How do you build more when you don’t think there is a place for more?
I was chatting with Marshall Kirkpatrick about apps and what we’re up to. I think Marshall is a deity, demigod at least, of taking tons of data sources and doing amazing things. He and I probably consumed the same number of RSS feeds at our peak of blogging days (we’re talking 900–1000 feeds each). I don’t know if he still keeps up that punishing regime, but I’m down to a paltry few hundred now (Feedly doesn’t give you the magic number any more). What set Marshall apart?—?and would later fuel Little Bird?—?was his amazing ability to bolt disparate data sources together into a publishing workflow or treasure trove of awesome information.
Marshall and I were talking about Mastodon and I commented on how the Twitter API restrictions stifled innovation. He disagreed and then showed me some blow-your-mind-with-awesome analysis he did with just the free, public Twitter API. I can’t show you what he showed me, but that’s not the point. The point is that Twitter did a great job at first of encouraging innovation through easy access to its API. It’s something that made Web 2.0 awesome. Connect this, pull from that, post this, and, ta da, amazingness.
Then things changed.
Twitter started limiting the API and charging metric butt loads for full access (firehose level it’s called). Apps started dying. Services like Hootsuite suddenly had something to worry about. If Twitter cut off access to their API they were toast. Kiss an entire business goodbye.
This stuck in my head. The idea that Twitter didn’t want people doing interesting things with their API. Twitter wanted the best data for ads and their own apps (Man I miss the old TweetDeck sometimes). I don’t know if I was the only one, but I certainly don’t think the number of apps that tap into the treasure trove of Twitter has been pretty slim lately.
The only really interesting app I remember seeing since the big shake up was Little Bird itself.
One really awesome app. Not good. In the meantime folks built things based on WordPress, Slack (kinda), heck even bots based on Facebook Messenger saw more action (in the last year) than Twitter has in a long, long time.
While Twitter seemed to be trying to hold onto its caché as the arbiter of cool, what was most exciting to builders and the folks who liked to try out the stuff builders made, was fading away. That sense of “hey, let’s see if I can build this with the Twitter API…” withered and died.
It’s this excitement of building of thinking, “hmm, what could come from this…” that has me excited about Mastodon. There was a lot we figured out how to do with SMTP in the early days. RSS built many a business and I even dabbled in making some things tapping into collected RSS feeds, parsing them, filtering them, and giving me chunks of news. I see Mastodon as a chance to reclaim that excitement.
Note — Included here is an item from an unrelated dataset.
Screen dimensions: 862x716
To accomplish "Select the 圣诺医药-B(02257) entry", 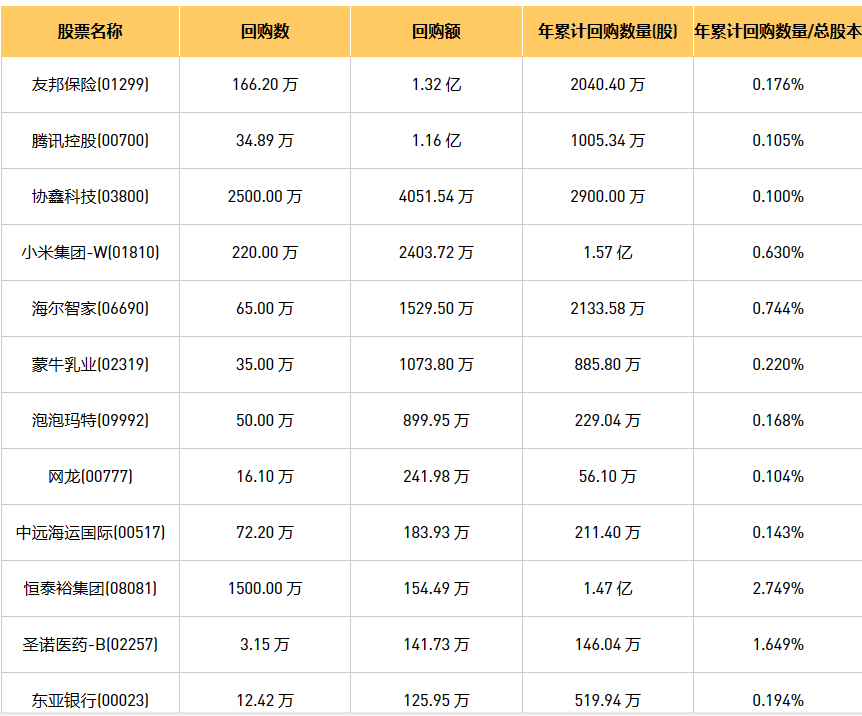I will 90,645.
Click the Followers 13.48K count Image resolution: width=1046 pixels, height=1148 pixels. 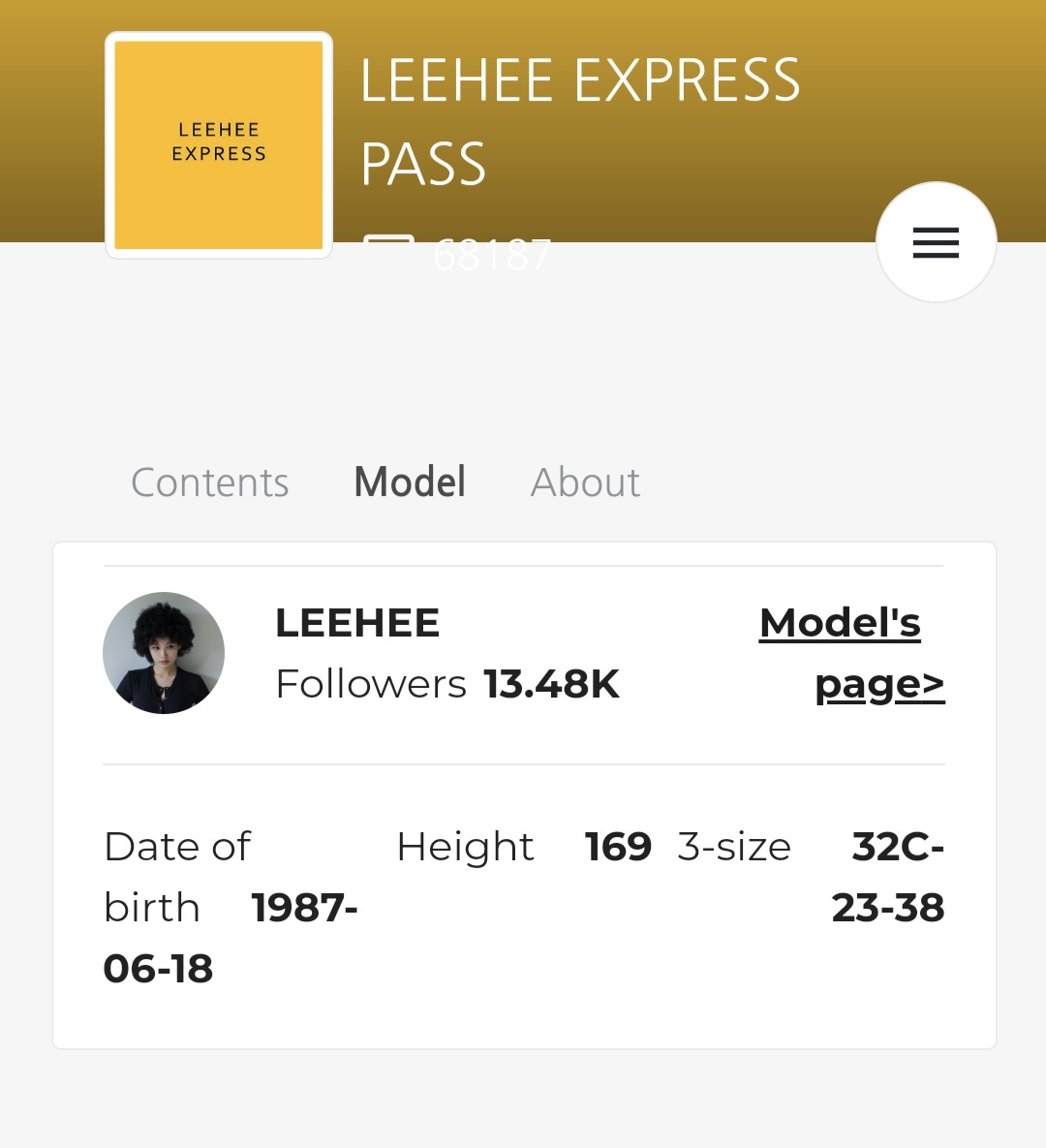tap(550, 684)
Wait! What about Status.net and Identi.ca and Laconi.ca and all those tools! They tried to be the not-Twitter Twitter. True, except there is a huge different between then and now.
Twitter didn’t suck then.
The scary problems of more and more walled gardens controlling our world view wasn’t so scary then. Maybe we were more naive. Maybe we figured Facebook would cave at some point. Maybe we didn’t imagine that fake news conjured from teenage Macedonian brains (and a few Russian agents) would influence American politics to what we have now.
Maybe. Maybe. Maybe.
I don’t have the answers, not by a long shot, but what I’m hoping is that some folks far more clever than I are going to figure out how to mash up Mastodon with other things and make a new and interesting communications app. I think the fact that we still have email and Twitter and myriad chat apps like Slack, indicates we haven’t quite figured out how to jump from different messaging needs without jumping apps. Wouldn’t it be neat to start a message and if it’s really short goes into a stream like Slack, medium into something more like Twitter, and longer into Email, and longer maybe into a blog post?
Would one tool that adapts the medium to the message help us or just confuse the crap out of us?